• _Task goal_: Retype all of the entries that appear below, keeping them exactly as they are.

:: Data for review

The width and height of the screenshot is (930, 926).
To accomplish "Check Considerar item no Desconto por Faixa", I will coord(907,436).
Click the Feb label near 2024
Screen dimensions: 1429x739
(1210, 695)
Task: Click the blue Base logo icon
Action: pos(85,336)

::::

• _Solution_:
The width and height of the screenshot is (930, 926).
To accomplish "Check Considerar item no Desconto por Faixa", I will coord(907,436).
Click the Feb label near 2024
Screen dimensions: 1429x739
(1210, 695)
Task: Click the blue Base logo icon
Action: pos(85,336)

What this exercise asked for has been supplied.